**What the exercise asks:** After locating the line that contains "Tap the orange dot beside Everton" in the records below, write out exactly that line and each line after it through the one that contains "Given: Go to Aktuelles & Termine", and nothing else.

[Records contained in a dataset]
BEGIN

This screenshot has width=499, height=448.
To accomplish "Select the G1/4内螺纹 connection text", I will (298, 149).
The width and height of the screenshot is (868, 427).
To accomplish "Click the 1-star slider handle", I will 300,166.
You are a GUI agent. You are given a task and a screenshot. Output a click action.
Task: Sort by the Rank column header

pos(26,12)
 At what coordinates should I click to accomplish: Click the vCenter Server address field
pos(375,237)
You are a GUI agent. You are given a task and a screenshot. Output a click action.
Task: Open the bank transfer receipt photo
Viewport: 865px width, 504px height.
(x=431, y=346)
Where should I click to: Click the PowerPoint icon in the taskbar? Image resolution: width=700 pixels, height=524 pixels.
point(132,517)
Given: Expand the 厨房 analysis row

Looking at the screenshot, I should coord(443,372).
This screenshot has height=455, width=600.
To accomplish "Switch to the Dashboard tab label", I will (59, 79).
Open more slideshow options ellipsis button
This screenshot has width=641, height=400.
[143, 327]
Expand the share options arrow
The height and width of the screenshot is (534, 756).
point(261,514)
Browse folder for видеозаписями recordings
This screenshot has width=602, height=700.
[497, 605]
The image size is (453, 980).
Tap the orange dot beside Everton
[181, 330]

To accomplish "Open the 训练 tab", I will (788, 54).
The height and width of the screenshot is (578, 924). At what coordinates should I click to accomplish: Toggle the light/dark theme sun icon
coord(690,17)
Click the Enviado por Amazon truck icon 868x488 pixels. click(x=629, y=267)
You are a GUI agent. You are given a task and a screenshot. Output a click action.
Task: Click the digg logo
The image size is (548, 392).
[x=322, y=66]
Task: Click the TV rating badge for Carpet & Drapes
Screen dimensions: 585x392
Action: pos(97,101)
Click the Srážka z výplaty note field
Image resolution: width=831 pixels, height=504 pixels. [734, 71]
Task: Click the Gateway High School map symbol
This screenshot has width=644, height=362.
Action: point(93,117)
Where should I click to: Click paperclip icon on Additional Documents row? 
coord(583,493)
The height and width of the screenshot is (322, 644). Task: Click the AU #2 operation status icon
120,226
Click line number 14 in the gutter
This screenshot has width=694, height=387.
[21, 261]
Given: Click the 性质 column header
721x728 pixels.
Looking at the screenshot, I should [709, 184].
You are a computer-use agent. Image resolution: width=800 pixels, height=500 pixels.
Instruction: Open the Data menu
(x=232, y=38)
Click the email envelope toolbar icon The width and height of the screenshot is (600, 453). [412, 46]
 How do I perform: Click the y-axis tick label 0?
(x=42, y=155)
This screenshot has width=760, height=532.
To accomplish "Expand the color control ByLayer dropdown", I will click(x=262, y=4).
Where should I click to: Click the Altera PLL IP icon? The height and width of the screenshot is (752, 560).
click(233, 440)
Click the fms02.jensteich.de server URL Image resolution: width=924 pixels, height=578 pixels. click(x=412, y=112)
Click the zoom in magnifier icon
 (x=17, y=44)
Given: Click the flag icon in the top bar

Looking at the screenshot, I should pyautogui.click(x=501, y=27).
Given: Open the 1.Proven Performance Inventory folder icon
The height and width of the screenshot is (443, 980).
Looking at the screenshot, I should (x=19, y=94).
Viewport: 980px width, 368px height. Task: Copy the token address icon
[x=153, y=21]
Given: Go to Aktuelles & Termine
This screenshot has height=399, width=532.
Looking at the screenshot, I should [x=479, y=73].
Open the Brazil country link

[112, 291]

END

**Completed task:**
Tap the orange dot beside Everton
[181, 330]

To accomplish "Open the 训练 tab", I will (788, 54).
The height and width of the screenshot is (578, 924). At what coordinates should I click to accomplish: Toggle the light/dark theme sun icon
coord(690,17)
Click the Enviado por Amazon truck icon 868x488 pixels. click(x=629, y=267)
You are a GUI agent. You are given a task and a screenshot. Output a click action.
Task: Click the digg logo
The image size is (548, 392).
[x=322, y=66]
Task: Click the TV rating badge for Carpet & Drapes
Screen dimensions: 585x392
Action: pos(97,101)
Click the Srážka z výplaty note field
Image resolution: width=831 pixels, height=504 pixels. [734, 71]
Task: Click the Gateway High School map symbol
This screenshot has width=644, height=362.
Action: point(93,117)
Where should I click to: Click paperclip icon on Additional Documents row? 
coord(583,493)
The height and width of the screenshot is (322, 644). Task: Click the AU #2 operation status icon
120,226
Click line number 14 in the gutter
This screenshot has width=694, height=387.
[21, 261]
Given: Click the 性质 column header
721x728 pixels.
Looking at the screenshot, I should [709, 184].
You are a computer-use agent. Image resolution: width=800 pixels, height=500 pixels.
Instruction: Open the Data menu
(x=232, y=38)
Click the email envelope toolbar icon The width and height of the screenshot is (600, 453). [412, 46]
 How do I perform: Click the y-axis tick label 0?
(x=42, y=155)
This screenshot has width=760, height=532.
To accomplish "Expand the color control ByLayer dropdown", I will click(x=262, y=4).
Where should I click to: Click the Altera PLL IP icon? The height and width of the screenshot is (752, 560).
click(233, 440)
Click the fms02.jensteich.de server URL Image resolution: width=924 pixels, height=578 pixels. click(x=412, y=112)
Click the zoom in magnifier icon
 (x=17, y=44)
Given: Click the flag icon in the top bar

Looking at the screenshot, I should pyautogui.click(x=501, y=27).
Given: Open the 1.Proven Performance Inventory folder icon
The height and width of the screenshot is (443, 980).
Looking at the screenshot, I should (x=19, y=94).
Viewport: 980px width, 368px height. Task: Copy the token address icon
[x=153, y=21]
Given: Go to Aktuelles & Termine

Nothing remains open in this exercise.